Toyoda Hidenori, Kumada Takashi, Tada Toshifumi, Yama Tsuyoki, Mizuno Kazuyuki, Sone Yasuhiro, Maeda Atsuyuki, Kaneoka Yuji, Akita Tomoyuki, Tanaka Junko
Department ofGastroenterology, Ogaki Municipal Hospital, Ogaki, Japan.
Department ofRadiology, Ogaki Municipal Hospital, Ogaki, Japan.
Cancer Sci. 2017 Dec;108(12):2438-2444. doi: 10.1111/cas.13406. Epub 2017 Oct 20.

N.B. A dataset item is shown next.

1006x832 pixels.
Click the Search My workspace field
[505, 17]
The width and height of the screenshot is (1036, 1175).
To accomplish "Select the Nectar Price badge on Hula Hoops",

The aim of the present study was to evaluate the prognostic significance of serum markers that reflect tumor progression, liver function, or liver fibrosis in patients with hepatocellular carcinoma (HCC), focusing on how their impact changes over time after diagnosis. Alpha-fetoprotein (AFP), des-gamma-carboxy prothrombin (DCP), albumin-bilirubin (ALBI) score, aspartate aminotransferase to platelet ratio index (APRI), and FIB-4 index were measured at the time of initial non-recurrent HCC diagnosis in 1669 patients between 1997 and 2016. Survival rates after diagnosis were compared after stratifying patients by these markers. Time-dependent receiver-operating characteristics (ROC) analysis was carried out to assess how these markers predict patient survival or death. Serum AFP and DCP levels, ALBI score, and APRI and FIB-4 index were strongly correlated with HCC progression, liver function, and degree of liver fibrosis, respectively. Survival rates after diagnosis were significantly different when patients were stratified by these markers. In the time-dependent ROC analysis, AFP and DCP had a high prognostic impact within 3 years of diagnosis but the impact decreased thereafter. In contrast, APRI and FIB-4 index had higher prognostic impact 10 years after diagnosis. ALBI score had a high prognostic impact throughout the study period. Time-dependent ROC analysis clearly showed changes in the prognostic importance of serum markers based on the duration after diagnosis. Whereas the prognostic impact of tumor progression markers was strong in the short term, liver fibrosis markers had higher prognostic impact long after diagnosis. Liver function had constant prognostic impact on patient survival after diagnosis.
本研究的目的是评估反映肿瘤进展、肝功能或肝纤维化的血清标志物在肝细胞癌(HCC)患者中的预后意义,重点关注诊断后其影响如何随时间变化。在1997年至2016年间对1669例初诊为非复发性HCC的患者测定了甲胎蛋白(AFP)、异常凝血酶原(DCP)、白蛋白-胆红素(ALBI)评分、天冬氨酸转氨酶与血小板比值指数(APRI)以及FIB-4指数。根据这些标志物对患者进行分层后,比较诊断后的生存率。进行时间依赖性受试者工作特征(ROC)分析,以评估这些标志物如何预测患者的生存或死亡。血清AFP和DCP水平、ALBI评分以及APRI和FIB-4指数分别与HCC进展、肝功能和肝纤维化程度密切相关。根据这些标志物对患者进行分层时,诊断后的生存率有显著差异。在时间依赖性ROC分析中,AFP和DCP在诊断后3年内具有较高的预后影响,但此后影响降低。相反,APRI和FIB-4指数在诊断后10年具有较高的预后影响。ALBI评分在整个研究期间都具有较高的预后影响。时间依赖性ROC分析清楚地显示了血清标志物的预后重要性随诊断后时间的变化。肿瘤进展标志物的预后影响在短期内较强,而肝纤维化标志物在诊断后很长时间具有较高的预后影响。肝功能对诊断后患者生存具有持续的预后影响。